* _Exercise prompt_:
When a line in the records contains the string "section", copy that line.

* _Data provided_:
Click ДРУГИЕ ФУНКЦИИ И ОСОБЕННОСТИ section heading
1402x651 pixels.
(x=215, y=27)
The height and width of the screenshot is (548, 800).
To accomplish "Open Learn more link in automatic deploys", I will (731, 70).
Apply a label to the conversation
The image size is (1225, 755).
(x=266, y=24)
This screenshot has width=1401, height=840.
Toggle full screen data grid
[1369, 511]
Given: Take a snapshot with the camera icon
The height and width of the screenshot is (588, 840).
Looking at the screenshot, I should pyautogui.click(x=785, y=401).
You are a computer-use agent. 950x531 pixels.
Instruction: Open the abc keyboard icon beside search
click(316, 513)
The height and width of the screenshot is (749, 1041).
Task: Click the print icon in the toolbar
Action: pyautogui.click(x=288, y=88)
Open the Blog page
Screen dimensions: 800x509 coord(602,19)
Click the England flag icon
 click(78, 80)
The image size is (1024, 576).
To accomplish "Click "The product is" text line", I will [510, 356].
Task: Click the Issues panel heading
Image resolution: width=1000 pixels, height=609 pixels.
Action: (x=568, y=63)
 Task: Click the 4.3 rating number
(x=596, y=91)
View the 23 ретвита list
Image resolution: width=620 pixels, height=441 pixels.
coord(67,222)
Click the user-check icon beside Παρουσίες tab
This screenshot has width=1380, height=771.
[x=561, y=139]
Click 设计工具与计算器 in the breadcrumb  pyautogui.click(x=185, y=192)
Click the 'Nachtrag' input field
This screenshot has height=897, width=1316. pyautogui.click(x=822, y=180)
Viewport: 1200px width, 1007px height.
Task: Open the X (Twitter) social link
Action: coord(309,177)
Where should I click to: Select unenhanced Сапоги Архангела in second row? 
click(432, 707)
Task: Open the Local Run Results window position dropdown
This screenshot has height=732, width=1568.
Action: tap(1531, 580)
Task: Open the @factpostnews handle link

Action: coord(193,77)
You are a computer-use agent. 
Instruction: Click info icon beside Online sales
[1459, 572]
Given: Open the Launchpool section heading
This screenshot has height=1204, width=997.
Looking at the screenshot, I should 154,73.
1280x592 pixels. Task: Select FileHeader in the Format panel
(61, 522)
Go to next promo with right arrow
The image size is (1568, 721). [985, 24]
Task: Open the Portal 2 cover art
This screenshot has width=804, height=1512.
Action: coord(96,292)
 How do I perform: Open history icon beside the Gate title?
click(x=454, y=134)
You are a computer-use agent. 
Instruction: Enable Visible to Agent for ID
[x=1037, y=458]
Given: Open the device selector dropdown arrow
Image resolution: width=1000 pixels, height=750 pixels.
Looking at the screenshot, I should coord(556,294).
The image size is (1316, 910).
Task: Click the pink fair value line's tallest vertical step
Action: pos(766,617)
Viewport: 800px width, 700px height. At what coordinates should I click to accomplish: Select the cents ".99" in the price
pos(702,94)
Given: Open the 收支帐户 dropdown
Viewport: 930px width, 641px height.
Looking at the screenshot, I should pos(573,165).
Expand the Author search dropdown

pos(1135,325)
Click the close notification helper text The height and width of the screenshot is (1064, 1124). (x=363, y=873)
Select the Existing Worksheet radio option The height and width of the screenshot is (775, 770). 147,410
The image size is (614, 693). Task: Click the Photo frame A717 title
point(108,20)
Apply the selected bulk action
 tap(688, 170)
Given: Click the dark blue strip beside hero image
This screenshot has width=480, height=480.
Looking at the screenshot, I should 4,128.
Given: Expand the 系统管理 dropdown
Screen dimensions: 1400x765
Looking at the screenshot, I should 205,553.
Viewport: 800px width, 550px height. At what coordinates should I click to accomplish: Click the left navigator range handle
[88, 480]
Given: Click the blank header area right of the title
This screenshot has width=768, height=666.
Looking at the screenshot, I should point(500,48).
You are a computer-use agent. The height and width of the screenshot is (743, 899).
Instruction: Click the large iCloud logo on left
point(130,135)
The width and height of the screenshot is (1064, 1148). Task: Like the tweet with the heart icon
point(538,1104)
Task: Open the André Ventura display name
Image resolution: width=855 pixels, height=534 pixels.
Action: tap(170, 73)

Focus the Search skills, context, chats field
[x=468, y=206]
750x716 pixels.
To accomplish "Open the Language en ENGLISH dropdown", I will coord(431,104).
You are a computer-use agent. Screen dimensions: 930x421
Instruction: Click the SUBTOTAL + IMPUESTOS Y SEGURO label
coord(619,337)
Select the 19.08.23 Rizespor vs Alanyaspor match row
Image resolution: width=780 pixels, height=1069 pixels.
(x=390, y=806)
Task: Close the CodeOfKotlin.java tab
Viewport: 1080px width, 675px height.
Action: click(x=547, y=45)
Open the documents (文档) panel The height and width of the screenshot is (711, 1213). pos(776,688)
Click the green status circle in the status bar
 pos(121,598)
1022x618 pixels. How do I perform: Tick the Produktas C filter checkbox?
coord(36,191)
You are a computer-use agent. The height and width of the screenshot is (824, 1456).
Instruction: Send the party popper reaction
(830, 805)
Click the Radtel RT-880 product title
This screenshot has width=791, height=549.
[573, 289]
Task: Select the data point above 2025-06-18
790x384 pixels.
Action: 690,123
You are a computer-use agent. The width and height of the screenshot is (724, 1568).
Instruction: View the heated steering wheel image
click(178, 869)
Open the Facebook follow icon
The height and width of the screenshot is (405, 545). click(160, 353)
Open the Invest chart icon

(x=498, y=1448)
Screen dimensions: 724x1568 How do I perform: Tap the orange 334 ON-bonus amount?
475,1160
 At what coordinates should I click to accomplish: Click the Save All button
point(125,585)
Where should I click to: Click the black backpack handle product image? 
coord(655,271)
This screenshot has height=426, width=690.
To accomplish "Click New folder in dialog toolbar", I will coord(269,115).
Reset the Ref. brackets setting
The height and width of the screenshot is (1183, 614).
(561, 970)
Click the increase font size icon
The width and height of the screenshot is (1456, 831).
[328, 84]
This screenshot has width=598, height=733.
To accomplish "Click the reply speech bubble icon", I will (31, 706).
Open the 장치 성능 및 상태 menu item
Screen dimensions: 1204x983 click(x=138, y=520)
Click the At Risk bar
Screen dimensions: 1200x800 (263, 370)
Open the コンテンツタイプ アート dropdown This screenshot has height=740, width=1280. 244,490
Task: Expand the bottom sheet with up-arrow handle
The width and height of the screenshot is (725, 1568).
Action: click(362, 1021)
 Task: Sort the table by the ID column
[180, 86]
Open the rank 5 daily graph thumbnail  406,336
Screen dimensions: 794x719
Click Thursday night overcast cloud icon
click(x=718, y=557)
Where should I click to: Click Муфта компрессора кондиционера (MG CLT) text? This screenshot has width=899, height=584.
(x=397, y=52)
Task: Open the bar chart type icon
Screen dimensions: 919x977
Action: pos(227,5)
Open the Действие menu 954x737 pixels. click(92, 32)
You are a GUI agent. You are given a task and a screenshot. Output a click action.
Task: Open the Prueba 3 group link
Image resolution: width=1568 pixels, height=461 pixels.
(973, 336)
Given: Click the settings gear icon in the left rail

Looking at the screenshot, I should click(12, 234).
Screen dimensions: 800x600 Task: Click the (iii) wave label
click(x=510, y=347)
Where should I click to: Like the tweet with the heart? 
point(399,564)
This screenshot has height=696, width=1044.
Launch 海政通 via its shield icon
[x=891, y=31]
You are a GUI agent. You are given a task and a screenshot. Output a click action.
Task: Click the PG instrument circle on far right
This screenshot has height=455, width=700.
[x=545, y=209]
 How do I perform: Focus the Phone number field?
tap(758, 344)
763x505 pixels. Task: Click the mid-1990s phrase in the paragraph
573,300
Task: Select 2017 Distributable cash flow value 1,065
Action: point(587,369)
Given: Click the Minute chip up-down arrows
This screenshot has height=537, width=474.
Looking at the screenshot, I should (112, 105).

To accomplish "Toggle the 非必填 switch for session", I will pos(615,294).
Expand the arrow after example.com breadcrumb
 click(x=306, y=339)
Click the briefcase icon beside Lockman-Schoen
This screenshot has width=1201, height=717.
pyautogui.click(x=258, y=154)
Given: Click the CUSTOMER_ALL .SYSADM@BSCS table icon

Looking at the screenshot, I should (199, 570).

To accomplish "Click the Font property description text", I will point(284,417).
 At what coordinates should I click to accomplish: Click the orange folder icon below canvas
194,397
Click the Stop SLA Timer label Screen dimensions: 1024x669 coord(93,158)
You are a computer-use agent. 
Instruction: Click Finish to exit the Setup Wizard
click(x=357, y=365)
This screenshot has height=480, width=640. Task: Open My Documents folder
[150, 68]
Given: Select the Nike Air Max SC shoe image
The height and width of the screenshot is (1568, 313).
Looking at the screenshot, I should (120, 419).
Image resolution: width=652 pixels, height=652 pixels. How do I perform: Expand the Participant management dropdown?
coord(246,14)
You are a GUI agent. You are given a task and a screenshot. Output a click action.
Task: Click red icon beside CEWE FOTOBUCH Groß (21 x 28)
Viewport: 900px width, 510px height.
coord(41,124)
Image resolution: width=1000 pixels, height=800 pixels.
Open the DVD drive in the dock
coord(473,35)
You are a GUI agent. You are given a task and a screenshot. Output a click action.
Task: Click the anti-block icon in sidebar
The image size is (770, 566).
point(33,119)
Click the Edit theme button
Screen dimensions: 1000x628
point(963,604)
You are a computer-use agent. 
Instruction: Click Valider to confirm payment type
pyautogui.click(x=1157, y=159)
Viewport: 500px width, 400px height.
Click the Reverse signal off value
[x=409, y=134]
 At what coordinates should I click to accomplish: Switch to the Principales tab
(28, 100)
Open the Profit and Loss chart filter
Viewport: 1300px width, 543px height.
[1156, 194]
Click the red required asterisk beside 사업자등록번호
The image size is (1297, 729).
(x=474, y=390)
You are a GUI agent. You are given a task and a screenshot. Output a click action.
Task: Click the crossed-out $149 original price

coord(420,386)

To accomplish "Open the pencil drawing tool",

* _Response to the exercise_:
Click ДРУГИЕ ФУНКЦИИ И ОСОБЕННОСТИ section heading
Given: Open the Launchpool section heading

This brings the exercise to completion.